Yazılı görev —
Atatürk ile Latife'nin nikah yüzüklerini anlatan aşağıdaki metni, son cümlesinin ardından devam ettirir misin?

Kaynak metin —
--------
Cenaze namazı Teşvikiye Camisi’nde kılındı, Edirnekapı Şehitliği’nde toprağa verildi.

Ziraat Bankası’nda ve Osmanlı Bankası’nda iki kasası vardı.

Bu kasalar, vefatından dört sene sonra açıldı.

Cumhuriyet tarihine ait belgeler mirasçıları tarafından Türk Tarih Kurumu’na verildi.

Özel eşyaları tasnif edilirken nikah yüzüğü çıktı.

Platindi.

İçinde “Latife 1339” yazıyordu.

Yüzüğü pembe bir kağıtla paketleyip, mücevher kutusuna koymuş, kutuyu da tülbentle sarmıştı.



Atatürk vefat ettiğinde de, özel eşyaları arasında incecik platin bir yüzük bulundu, şu anda Anıtkabir müzesinde yeralan o yüzüğün içinde “Gazi M. Kemal 1339” yazıyordu.

Ayrılırken yüzüklerini birbirlerine iade etmişlerdi.



Her ikisinin de ömürlerinin sonuna kadar sakladıkları nikah yüzükleri, İsmet İnönü’nün hediyesiydi.

Lozan’dan getirmişti.



Çünkü...



Mustafa Kemal evlilik kararını kalbiyle vermişti ama, evlilik tarihini aklıyla belirlemişti.
--------
(Kaydedilmiş veri kayıtları)
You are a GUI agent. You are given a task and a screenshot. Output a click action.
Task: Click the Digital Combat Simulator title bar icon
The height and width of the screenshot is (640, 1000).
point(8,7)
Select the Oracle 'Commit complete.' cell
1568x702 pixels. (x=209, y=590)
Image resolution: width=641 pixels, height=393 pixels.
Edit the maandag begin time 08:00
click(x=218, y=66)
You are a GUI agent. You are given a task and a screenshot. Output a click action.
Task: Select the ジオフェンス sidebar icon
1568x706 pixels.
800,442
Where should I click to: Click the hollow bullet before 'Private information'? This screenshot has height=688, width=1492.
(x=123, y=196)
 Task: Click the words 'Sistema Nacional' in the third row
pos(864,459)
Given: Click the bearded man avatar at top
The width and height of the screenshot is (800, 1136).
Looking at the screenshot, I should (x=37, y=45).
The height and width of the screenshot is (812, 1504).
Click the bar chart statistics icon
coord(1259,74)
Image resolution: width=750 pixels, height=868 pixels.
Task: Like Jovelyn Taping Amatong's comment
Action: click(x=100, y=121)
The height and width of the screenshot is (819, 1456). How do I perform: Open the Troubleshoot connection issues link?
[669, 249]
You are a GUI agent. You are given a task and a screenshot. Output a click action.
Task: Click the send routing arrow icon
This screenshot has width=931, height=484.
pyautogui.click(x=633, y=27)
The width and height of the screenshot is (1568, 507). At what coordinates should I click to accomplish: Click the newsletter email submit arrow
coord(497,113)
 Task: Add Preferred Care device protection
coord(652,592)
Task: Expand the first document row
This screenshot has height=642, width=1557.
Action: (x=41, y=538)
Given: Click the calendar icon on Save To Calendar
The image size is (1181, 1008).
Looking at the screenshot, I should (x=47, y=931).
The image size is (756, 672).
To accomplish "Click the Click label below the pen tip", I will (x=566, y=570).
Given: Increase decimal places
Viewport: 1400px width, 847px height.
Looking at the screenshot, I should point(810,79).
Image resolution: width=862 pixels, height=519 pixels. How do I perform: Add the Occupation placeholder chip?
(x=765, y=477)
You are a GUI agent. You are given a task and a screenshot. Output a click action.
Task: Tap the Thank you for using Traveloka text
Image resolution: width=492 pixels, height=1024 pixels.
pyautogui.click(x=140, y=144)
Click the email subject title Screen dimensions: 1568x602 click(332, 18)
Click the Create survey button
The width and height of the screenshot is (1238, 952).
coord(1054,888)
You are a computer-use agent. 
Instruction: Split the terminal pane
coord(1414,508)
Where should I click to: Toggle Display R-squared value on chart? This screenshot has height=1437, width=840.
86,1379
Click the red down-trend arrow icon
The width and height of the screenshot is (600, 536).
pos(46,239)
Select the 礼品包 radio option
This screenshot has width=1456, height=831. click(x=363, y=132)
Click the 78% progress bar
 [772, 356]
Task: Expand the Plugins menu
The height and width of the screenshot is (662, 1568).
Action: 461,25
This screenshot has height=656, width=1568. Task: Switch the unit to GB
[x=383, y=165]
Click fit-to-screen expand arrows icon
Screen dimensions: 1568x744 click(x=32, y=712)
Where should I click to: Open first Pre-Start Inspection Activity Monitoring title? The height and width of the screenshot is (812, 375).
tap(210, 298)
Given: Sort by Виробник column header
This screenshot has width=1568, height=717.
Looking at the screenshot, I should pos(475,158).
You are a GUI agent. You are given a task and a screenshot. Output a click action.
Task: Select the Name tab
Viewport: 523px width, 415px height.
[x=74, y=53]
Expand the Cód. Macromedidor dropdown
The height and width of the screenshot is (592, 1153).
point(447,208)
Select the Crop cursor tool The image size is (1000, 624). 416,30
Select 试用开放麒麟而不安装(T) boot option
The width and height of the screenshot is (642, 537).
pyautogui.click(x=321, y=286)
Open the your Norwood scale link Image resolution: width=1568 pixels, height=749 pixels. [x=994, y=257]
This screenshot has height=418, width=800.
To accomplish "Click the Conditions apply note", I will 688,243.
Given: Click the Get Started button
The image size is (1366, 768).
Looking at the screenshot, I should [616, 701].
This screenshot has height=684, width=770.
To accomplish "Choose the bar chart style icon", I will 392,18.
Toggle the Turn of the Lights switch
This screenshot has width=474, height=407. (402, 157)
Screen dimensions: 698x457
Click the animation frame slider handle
--------
Yanıt —
Bir ay önce dünyayla masaya oturmuştuk, Lozan görüşmeleri başlamıştı, Lozan Antlaşması imzalanana kadar, tarihi satranç hamleleri altı yedi ay devam edecekti.

Latife’nin Batılı kadınlardan çok daha ileri seviyede eğitime sahip olması, müslüman Türk kadınları için “rol model” olması, Avrupa basınında çoook geniş yer buluyordu, müthiş sempati yaratıyordu.

Türkiye’deki dönüşümün vücut bulmuş haliydi.

Modern Türkiye’nin modern yüzüydü.

Ankara’ya yönelik algıyı değiştirmişti.

Hem uluslararası imajımızı güçlendirmiş, hem de Lozan’daki Türk heyetinin elini güçlendirmişti.

Nikah tarihi bu anlamda çok çok önemliydi.



Bana sorarsanız, Lozan Antlaşması’nın yazılmayan yönüdür bu.



Lozan Antlaşması, sadece Kurtuluş Savaşı’nın neticesi değildir.

Aynı zamanda, kadın-erkek eşitliğinin zaferidir.



Lozan Antlaşması, sadece Türkiye Cumhuriyeti’nin tapusu değildir.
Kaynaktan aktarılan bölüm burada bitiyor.